En esas estábamos cuando la semana pasada el Parlament decidió proclamar una independencia de fogueo, tan sonora en los medios como inocua en la práctica. La propia liturgia adoptada por sus impulsores dejaba entrever que no acaban de creerse lo que presuntamente estaban protagonizando. En el caso del President, no sólo se negó a salir al balcón como gesto urbi et orbi, sino que ni siquiera pronunció una sola palabra en toda la sesión parlamentaria. En el caso del Govern, no sólo mantuvo izada en todo momento la bandera española en la plaza de Sant Jaume, sino que eludió la aprobación de los decretos previstos para poner en marcha la nueva república. En el caso de la Cámara, no sólo evitó que el texto gozase de la solemnidad y contundencia habituales en estas circunstancias, sino que impuso el voto secreto para proteger a los diputados secesionistas de eventuales responsabilidades legales (¿cómo es posible que temiesen la acción de los tribunales españoles si de verdad pensaban que estaban creando un nuevo Estado?). Por sus hechos los conoceréis.

En cualquier caso, aquel extraño espectáculo fue fulminantemente respondido por el Estado con la inmediata tramitación del artículo 155 de la Constitución española. En plena ceremonia de la confusión, el independentismo asistió en un mismo día al nacimiento de la nueva república (euforia) paralizada inmediatamente por la Moncloa (cabreo) tras una proclamación sui generis (cortocircuito). Sin duda, se había colocado en el atril una partitura para cucharón y cazuela de muy compleja interpretación, un desconcierto que se tradujo en una serenata nocturna ciertamente indefinible.

-- -- --

TAREAS PROPUESTAS
- 1) Resume en dos oraciones el texto sobre la proclamación de independencia del Parlament.
- 2) Prosigue el texto sobre la proclamación de independencia del Parlament a partir de su última oración.
Los registros no tienen relación alguna con el texto.

MATERIAL APORTADO
-- -- --

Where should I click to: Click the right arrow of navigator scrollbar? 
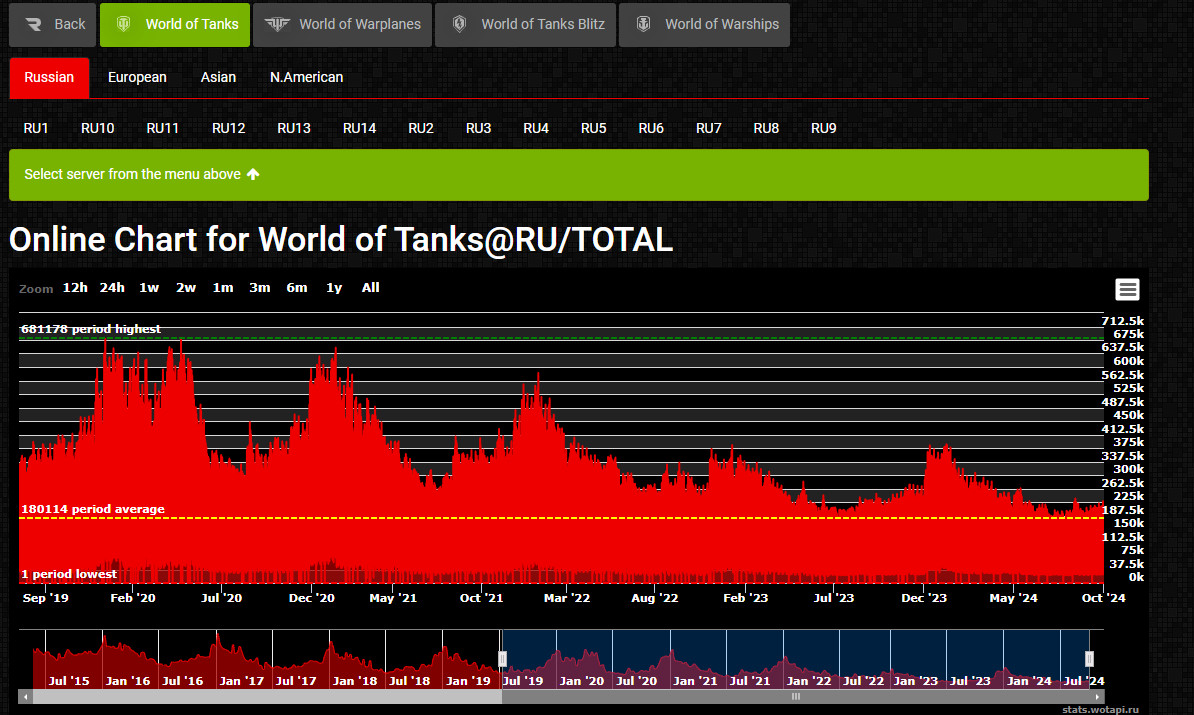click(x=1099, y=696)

-- -- --

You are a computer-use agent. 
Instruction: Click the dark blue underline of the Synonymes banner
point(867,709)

-- -- --

RESPUESTAS A TAREAS
- 1) La semana pasada el Parlament proclamó una independencia sin efectos prácticos, y la forma en que lo hizo mostraba que sus impulsores no acababan de creérsela: el President no habló en toda la sesión, el Govern mantuvo izada la bandera española y no aprobó los decretos previstos, y la Cámara impuso el voto secreto para proteger a los diputados de posibles responsabilidades legales. El Estado respondió de inmediato con la tramitación del artículo 155 de la Constitución, y el independentismo vivió en un mismo día el nacimiento de la nueva república y su paralización en plena confusión.

- 2)
Aunque Rajoy lo negó hasta la extenuación, la autonomía catalana había sido obviamente suspendida: un autogobierno ejercido unilateralmente por el poder central es un concepto esencialmente contradictorio. Sin embargo, los acontecimientos acaecidos durante las horas posteriores sembraron de dudas a los hiperventilados: el Govern se tomó el fin de semana de vacaciones, los cargos cesados desde Madrid bajaron los brazos, Puigdemont salió por piernas del país, algún exconseller volvió a su antiguo despacho para hacerse selfies fingiendo que mandaba, ningún país del planeta reconoció la república catalana... ¿Qué broma era ésta? Semejante estado de desorientación colectiva se vio inmediatamente reflejado en las caceroladas de las noches siguientes: sólo un incombustible vecino siguió aporreando su sartén cada noche, con puntualidad kantiana y ritmo de metrónomo.

A mediados de semana el procés se desmoronaba, mostrando sus vergüenzas como el rey desnudo de Andersen. Rajoy había logrado asumir el poder en Catalunya de forma incontestable (descabezó la Generalitat sin contemplaciones ni resistencia), convocando unas elecciones inmediatas que matizaban la imagen del ejecutivo pretendiendo okupar indefinidamente un gobierno autonómico. Una euforia incontenible se extendía entre las filas unionistas, pensando ilusamente que la travesía del desierto tocaba a su fin. No contaban con la providencial capacidad de los tres poderes del Estado para resucitar a los muertos. En esta ocasión fue la juez Carmen Lamela quien aplicó el jueves los primeros auxilios al catatónico movimiento secesionista, mandando a prisión a Junqueras y compañía con una gravísima decisión jurídicamente criticable y estratégicamente suicida para la causa españolista. Como era de prever, el solo de cazuela de mi incansable vecino se convirtió desde entonces en el “Avinguda de Catalunya Percussion Festival”.

Créanme. No hagan caso del Barómetro del CIS, ni del Òmnibus del CEO. El Cazuelómetro de un servidor es mucho más certero y se actualiza en tiempo real. Su última estimación augura para diciembre una nueva mayoría independentista en el Parlament si todo sigue como hasta ahora. ¿Y entonces qué? ¿Otra vez el 155? ¿Considera Rajoy realista bloquear indefinidamente las decisiones electorales de los catalanes hasta que el resultado le satisfaga? Seguimos en el laberinto.